I note there are now more dentists than ever registered in Ireland. There are 3,888 dentists on the Dental Council register as of June 2025. This reflects ongoing upward trends in the number of registered dentists in the State, and compares favourably with the number in April 2019, when Smile agus Sláinte was published, which as 3,100. This is an increase of over 25%.

The Government is firmly committed to ensuring that our healthcare system is supported by a steady and sustainable pipeline of highly skilled graduates, including in critical areas such as oral health and dentistry. Ensuring adequate capacity to train future dentists is part of our broader commitment to workforce planning that supports the health and well-being of our population. This is a recurrent theme with nearly all of today's contributors.

The Minister for Further and Higher Education, Research, Innovation and Science has remit over providing more funding for dentistry places through the Higher Education Authority. The Department of Health supports any expansion in the oral healthcare workforce. The Government provided €2 million in budget 2025 to support 15 additional new whole-time equivalent posts, specifically to improve staffing levels within the HSE community dental service. It is acknowledged that there are issues with the school screening programme and many Senators raised that here today. It is envisaged that funding allocated in budget 2025 for an additional 15 dental staff will go towards alleviating this as an interim measure. The focus is on continuing to build and maintain a sustainable workforce.

The National Oral Health Policy envisages major transformation of oral health services, requiring a greater role for dental contractors in providing a wider range of care through a model that focuses on primary care. It also requires a much enhanced and reoriented public dental service which will, among other things, play a key role in providing services to patient categories that are often underserved, including people with disabilities, people living in residential services and people requiring more complex oral health interventions. In building the necessary capacity to meet the current and future oral health needs of our population, we must also look to other members of the dental team to ensure they are supported to work to the top of their expertise. We will explore the opportunities for new and expanded roles within the traditional dental teams, providing opportunities for a wider scope of capacity and more opportunity for dental professionals to provide more care and a greater variety of care.

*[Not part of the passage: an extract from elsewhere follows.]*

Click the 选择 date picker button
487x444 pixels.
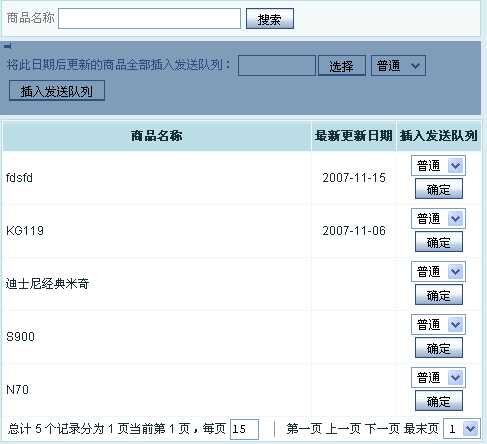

We all recognise and are sympathetic to any situation where patients are impacted financially following a sudden closure of a dental or orthodontic practice. This is something Senator Kyne referred to. Consumer law is primarily the responsibility for the Department of Enterprise, Tourism and Employment. The Minister for Health is committed to working with and supporting further consideration of safeguards or other opportunities to enhance consumer protection. The Competition and Consumer Protection Commission is the statutory body responsible for promoting compliance with, and enforcing, competition and consumer protection law in Ireland and is best placed to advise on such matters.

I thank the Fine Gael Senators for bringing forward this motion and the other Senators who have contributed. I assure the Senators that the Minister for Health, Deputy Carroll MacNeill, will continue the ongoing work being delivered by her Department to fundamentally reform the oral healthcare sector through the implementation of the National Oral Health Policy.